Every three years, the parables of the lost sheep, the lost coin and the prodigal son are read in the church. For me they are bound up with the attack on the twin towers, as this was the Gospel read in every Catholic church, on the Sunday after those attacks. It was my first time in the States, and by Sunday I had managed to make it from Pennsylvania, to Stanford University, where the Dominicans were chaplains. There, in the University Church, I heard this Gospel. I was a guest and did not preach on that day, but I did compose a sermon in my head based on this Gospel. The sermon I heard, did not mention the Gospel at all, but I wanted to know what that Gospel was saying to us.
I answered the question by focusing on a curious phrase in the Greek, which describes the Prodigal Son. Where the translation says, ‘he came to his senses’, the literal translation would be ‘he entered into himself.’
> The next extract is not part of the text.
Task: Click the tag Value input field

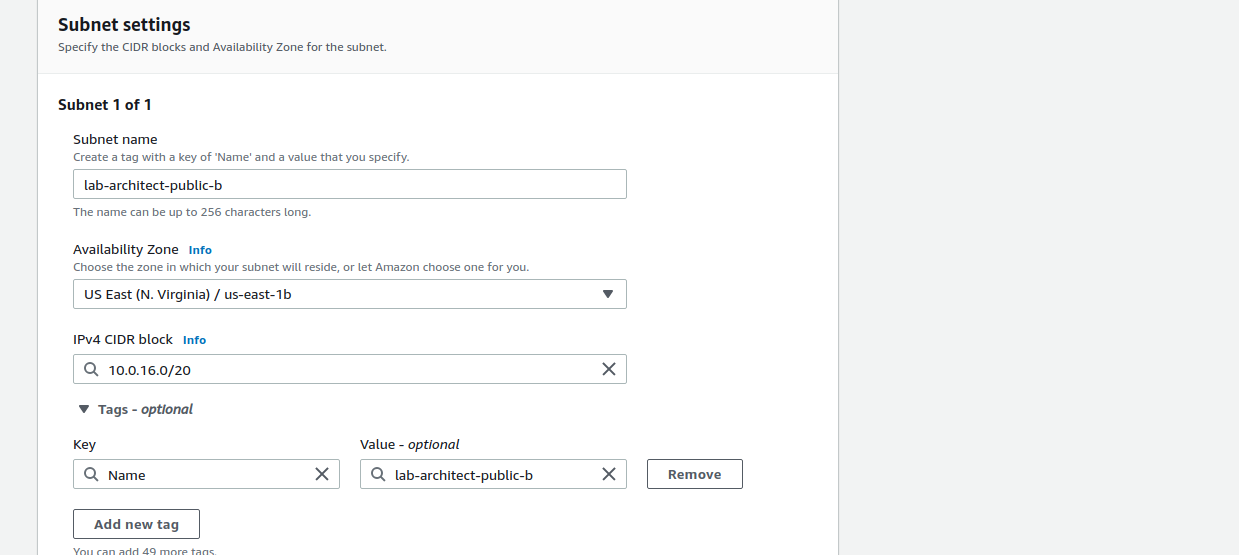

To understand this phrase, it helps to take all three parables together, as they should be. All three parables are about finding. The prodigal son was lost and found, just as the sheep and the coin were. The first two say, what man or what woman would not do this? The two parables prepare for the great parable of the Prodigal Son, which does not begin by saying, ‘What Father would not do this?’ because it is by no means obvious that any father would take the son back in these circumstances. This is how the parables shine light on each other. There are similarities and there are contrasts. The prodigal son, is a bit like the shepherd, in his going out looking for something, in the far country. He is a bit like the woman in his taking money with him. He loses the money and he does not find whatever he was looking for. Then he enters into himself.
If all three are about losing and finding, losing a human being, is quite different from losing a sheep or a coin. It is not that we care more about things than human beings, but losing a human being is a different kind of loss. The prodigal son chooses to be lost. He also chooses to come back. He does not expect to be found again. Taking back someone who has hurt us, can seem a bit like losing ourselves. That is because we don’t understand what it is to be a self. We have to enter into ourselves to find out who we are. Yet the strange paradox of interiority is that it is there, that we find true community. The self is always a relational self. All three parables end with a party. The man and the woman are in fact separated by their external preoccupations. The man endlessly searching for his sheep, the woman for her coin. It is only when they find what they want, that they are able to call in their friends and neighbours to rejoice with them.
The prodigal son enters into himself and remembers his father. The elder son refuses to enter in, the same phrase as used of his brother. You might think it is the house, or the celebration he won’t enter, but it is really himself. Interiority does not separate us from others but unites us. The father explains to the elder son, that he is with him always. ‘All that is mine is yours’. If we pray, we discover the truth of that. He is with us; we have all that we need. We possess what he possesses.
If I had preached, I would have said something like that. That was fifteen years ago, and people were angry, frightened and hurt then. They are angry, frightened and hurt now. If that is to change, it won’t happen through external action, however necessary that is. Wars begin and end in the human heart. That is where we have to go, inside of ourselves, and that is where we will find God. Then we can rejoice, then the party begins.